ANCHORAGE, AK – The Alaska Federation of Natives (AFN) hosted the signing of House Bill 123 – Providing for State Recognition of Tribes and Senate Bill 34 – State-Tribal Education Compact Schools, on Thursday, July 28, 2022, at the Alaska Native Heritage Center (ANHC). This event celebrated two historic pieces of legislation: the formal recognition of the status of Alaska Tribes (a step forward toward modernizing state policy toward Alaska Native Tribes), and the state government’s authority to compact with federally recognized tribes for the education of tribal children.
“The cultural survival of our Indigenous people is dependent on our ability to maintain our values, practice our traditions, and maintain freedom to live our lives well with dignity and respect for each other,” said Julie Kitka, President of the Alaska Federation of Natives. “We have strengthened our tribal governments and have initiated multiple efforts to continue our path to self-determination and self-governance. The formal recognition through this legislation is an historic step for us to have a successful relationship with the state.”
The statute does not impact the existing legal status of Alaska Tribes, nor does it change the state’s responsibility or authority. However, it does recognize Alaska’s Indigenous people. This recognition will help unify our tribal governments with the state government.
“Excited to see what our state can accomplish working together. This is one step to strengthening our relationships as sovereigns,” said ‘Wáahlaal Gíidaak Barbara Blake, Alaskans for Better Government.
Many tribes, tribal organizations, and Alaska Native Corporations formally submitted letters of support for this bill, introduced by Representative Tiffany Zulkosky of District 38. In her sponsor statement, Representative Zulkosky stated that this bill serves as a first step, formalizing in statute, that the State of Alaska will no longer deny Tribes’ existence.

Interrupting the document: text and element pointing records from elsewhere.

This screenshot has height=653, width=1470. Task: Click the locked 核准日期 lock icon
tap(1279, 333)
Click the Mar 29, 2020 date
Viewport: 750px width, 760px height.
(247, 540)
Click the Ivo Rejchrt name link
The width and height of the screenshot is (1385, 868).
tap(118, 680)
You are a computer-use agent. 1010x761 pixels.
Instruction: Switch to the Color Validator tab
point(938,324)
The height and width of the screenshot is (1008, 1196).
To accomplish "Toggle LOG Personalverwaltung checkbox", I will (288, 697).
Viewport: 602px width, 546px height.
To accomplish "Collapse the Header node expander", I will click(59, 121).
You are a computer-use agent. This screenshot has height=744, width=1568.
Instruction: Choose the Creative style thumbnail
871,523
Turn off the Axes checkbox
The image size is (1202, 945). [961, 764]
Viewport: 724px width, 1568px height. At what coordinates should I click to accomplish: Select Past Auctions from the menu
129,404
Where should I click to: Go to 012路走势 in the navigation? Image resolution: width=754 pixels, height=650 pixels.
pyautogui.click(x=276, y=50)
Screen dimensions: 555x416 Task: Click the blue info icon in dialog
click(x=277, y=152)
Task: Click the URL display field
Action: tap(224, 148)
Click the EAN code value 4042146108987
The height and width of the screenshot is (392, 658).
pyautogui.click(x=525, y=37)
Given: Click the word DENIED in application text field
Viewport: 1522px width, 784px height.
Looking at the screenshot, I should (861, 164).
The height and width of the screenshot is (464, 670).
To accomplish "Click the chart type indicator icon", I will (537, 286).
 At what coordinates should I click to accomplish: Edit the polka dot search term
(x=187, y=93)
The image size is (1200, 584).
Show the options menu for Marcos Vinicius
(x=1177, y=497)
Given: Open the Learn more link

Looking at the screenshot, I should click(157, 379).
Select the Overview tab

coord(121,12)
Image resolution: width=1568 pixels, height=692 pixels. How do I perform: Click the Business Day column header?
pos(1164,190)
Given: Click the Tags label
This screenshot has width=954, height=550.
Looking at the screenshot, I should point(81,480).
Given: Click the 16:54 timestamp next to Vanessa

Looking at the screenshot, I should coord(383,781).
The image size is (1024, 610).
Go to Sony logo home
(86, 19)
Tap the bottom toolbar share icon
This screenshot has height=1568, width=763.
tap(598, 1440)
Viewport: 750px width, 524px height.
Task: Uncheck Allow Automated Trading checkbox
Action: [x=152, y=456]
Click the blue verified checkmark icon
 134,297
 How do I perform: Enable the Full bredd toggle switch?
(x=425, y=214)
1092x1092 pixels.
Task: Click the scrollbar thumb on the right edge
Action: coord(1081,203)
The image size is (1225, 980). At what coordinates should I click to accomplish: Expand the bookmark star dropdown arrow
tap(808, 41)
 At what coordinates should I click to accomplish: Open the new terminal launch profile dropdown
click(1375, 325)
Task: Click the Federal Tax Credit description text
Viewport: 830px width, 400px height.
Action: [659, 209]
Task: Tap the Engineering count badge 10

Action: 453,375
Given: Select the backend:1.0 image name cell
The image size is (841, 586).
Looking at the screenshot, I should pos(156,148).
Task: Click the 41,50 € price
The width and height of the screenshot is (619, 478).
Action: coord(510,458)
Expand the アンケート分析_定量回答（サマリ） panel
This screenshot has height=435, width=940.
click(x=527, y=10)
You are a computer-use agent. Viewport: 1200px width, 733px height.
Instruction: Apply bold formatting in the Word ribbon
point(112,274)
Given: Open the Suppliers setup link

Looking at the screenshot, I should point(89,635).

“Today is a historic day for Alaska and one that is long overdue. While the inherent sovereignty of Alaska Tribes has been consistently affirmed in Federal policy, in rulings by the Supreme Court, and by Executive Order in 2018, the signing of House Bill 123 provides formal recognition in statute for the first time in our state’s history,” said Representative Zulkosky. “I hope today is looked back on as the beginning of a new chapter of collaboration and partnership between the State and Alaska’s Tribes.”
“I look forward to the innovation that this formalized government to government relationship will usher in for Alaska,” said La quen náay Liz Medicine Crow, Alaskans for Better Government.
Senator Gary Stevens sponsored SB34. In his sponsor statement, Senator Stevens stated that state-tribal compact schools will provide another avenue for addressing existing challenges and ensuring that children are prepared to be healthy, productive community members and to be positioned for success. “This is an historic opportunity to embrace our unique Alaska Native heritages, providing a means for local tribal governments to determine their own path for educating young Alaskans,” said Stevens. “I’m proud to have contributed to and be a part of this historic event.”
Julie Kitka has been a supporter of tribal educational compacting, and her efforts with AFN have been immeasurable. “We collectively want to maintain our language, culture, and traditional ways of life,” said Kitka. “Educational compacting is one way that we can improve education for our tribal children.”
Many Native leaders were in attendance, including Willie Hensley and Emil Notti. Emily Edenshaw, President and CEO of ANHC gave the opening remarks welcoming the distinguished guests to this historic event. “By signing these bills into law, we are practicing one of our most critical Alaska Native values: Taking Care of Others, You Cannot Live Without Them,” said Edenshaw. “Alaska Native values are not relics of the past – they walk with us and are with us today.”